▶ [Task objective]:
Look through the data below and return each line where "computer" appears.

Input data START

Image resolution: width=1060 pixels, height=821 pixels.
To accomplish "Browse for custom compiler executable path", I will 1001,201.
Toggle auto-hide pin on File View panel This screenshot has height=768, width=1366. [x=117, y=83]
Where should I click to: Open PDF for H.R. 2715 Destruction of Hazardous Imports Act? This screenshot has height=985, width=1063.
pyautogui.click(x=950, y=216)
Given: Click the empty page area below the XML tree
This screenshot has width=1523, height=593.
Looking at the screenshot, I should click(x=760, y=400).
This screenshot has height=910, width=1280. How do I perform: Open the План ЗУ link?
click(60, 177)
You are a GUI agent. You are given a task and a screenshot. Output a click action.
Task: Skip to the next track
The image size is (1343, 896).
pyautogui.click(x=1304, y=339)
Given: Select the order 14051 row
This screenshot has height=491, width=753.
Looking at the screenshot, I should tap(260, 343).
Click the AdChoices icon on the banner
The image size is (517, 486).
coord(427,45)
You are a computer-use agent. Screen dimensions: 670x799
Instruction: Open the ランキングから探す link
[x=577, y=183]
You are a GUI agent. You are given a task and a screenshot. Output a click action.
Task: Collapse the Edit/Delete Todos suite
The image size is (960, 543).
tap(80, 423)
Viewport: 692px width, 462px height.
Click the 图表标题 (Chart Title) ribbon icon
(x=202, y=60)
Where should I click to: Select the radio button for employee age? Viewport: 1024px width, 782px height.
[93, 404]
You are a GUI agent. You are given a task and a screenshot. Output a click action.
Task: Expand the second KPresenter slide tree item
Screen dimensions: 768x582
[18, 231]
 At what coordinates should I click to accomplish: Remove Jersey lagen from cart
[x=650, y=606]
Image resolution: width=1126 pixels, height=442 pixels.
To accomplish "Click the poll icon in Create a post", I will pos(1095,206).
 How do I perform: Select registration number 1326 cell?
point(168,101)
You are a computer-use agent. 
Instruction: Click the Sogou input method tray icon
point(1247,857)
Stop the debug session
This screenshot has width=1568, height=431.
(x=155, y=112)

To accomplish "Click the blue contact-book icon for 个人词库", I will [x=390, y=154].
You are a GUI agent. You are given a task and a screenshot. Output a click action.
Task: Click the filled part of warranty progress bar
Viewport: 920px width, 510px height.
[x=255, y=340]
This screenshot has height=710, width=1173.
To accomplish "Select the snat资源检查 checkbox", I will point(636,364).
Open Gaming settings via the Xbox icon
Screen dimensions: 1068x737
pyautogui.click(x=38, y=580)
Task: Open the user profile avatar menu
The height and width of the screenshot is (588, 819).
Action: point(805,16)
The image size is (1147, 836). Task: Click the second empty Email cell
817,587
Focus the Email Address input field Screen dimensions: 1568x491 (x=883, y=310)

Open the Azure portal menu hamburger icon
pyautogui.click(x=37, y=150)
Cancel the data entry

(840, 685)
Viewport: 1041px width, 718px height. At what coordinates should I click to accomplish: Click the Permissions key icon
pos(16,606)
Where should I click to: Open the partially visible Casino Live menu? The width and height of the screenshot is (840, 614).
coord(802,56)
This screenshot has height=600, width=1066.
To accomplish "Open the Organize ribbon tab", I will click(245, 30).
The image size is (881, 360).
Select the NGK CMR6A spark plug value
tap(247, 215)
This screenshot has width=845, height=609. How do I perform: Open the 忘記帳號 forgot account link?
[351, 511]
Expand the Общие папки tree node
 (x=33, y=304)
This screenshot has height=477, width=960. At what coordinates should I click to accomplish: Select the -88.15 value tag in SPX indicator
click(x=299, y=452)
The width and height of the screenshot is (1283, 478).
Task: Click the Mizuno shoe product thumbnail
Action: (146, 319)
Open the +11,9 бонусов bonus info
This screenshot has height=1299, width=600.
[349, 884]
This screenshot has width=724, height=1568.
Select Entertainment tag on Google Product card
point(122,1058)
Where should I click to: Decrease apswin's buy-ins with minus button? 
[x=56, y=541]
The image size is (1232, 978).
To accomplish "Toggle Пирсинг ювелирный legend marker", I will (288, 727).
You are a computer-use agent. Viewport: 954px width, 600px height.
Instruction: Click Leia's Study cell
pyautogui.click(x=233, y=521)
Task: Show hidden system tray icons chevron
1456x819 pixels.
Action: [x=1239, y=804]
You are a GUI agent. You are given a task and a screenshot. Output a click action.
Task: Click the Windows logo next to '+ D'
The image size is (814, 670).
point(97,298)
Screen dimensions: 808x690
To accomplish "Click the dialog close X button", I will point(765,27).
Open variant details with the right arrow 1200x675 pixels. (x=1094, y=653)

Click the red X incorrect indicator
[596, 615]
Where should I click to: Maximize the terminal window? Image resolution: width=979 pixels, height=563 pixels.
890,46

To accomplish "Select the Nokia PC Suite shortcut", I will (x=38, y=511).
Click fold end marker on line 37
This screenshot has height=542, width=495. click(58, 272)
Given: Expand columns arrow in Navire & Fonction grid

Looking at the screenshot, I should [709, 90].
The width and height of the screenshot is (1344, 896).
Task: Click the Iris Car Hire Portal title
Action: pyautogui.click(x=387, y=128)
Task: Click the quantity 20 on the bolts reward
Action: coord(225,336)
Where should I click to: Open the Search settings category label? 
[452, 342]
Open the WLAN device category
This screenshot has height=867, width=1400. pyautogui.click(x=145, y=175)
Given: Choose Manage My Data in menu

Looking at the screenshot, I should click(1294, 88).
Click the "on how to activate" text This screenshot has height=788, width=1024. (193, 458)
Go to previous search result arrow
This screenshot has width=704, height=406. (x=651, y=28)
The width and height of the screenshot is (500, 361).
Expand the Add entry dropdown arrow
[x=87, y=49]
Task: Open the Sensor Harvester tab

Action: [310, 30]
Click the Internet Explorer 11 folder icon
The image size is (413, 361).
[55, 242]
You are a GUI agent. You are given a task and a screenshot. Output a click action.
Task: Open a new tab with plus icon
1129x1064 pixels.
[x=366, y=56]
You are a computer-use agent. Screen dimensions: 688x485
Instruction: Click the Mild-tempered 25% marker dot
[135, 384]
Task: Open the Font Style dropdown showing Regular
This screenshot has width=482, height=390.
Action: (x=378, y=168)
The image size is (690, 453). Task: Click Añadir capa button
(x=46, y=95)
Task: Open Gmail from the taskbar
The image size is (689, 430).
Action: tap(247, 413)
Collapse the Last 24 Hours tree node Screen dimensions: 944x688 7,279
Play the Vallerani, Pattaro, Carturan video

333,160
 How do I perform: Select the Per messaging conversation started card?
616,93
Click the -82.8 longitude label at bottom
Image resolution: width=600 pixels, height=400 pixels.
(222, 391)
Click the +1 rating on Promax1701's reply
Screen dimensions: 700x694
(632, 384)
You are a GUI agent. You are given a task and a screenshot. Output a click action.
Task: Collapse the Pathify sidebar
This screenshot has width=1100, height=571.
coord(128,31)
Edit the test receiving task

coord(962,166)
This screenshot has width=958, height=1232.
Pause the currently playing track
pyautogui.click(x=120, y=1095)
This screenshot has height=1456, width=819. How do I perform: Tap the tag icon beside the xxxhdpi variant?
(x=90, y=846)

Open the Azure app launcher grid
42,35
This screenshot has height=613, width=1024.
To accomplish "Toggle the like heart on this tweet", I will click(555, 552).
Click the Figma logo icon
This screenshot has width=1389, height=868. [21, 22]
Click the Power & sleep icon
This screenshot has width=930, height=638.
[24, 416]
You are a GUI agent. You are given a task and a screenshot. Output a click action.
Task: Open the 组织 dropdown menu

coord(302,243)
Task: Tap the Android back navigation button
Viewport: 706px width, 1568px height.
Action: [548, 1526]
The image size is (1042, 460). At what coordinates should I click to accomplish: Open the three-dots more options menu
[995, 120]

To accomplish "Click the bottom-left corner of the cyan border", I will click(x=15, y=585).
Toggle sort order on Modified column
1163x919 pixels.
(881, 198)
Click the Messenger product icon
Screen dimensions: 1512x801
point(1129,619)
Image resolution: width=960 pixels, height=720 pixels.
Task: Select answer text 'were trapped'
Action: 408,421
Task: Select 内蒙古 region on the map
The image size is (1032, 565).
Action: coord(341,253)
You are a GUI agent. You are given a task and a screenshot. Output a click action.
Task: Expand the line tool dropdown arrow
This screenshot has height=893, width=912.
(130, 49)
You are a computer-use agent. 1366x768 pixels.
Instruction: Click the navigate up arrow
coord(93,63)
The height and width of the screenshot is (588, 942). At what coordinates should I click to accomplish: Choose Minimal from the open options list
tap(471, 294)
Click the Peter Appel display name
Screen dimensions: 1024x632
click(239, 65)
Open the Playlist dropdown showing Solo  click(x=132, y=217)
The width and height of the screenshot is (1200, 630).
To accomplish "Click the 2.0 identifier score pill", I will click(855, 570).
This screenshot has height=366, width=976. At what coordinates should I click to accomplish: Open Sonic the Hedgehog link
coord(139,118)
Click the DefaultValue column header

Input data END

▶ [Exercise output]:
You are a computer-use agent. Screen dimensions: 670x799
You are a computer-use agent. 
You are a computer-use agent. Viewport: 954px width, 600px height.
You are a computer-use agent. Screen dimensions: 688x485
You are a computer-use agent. 1366x768 pixels.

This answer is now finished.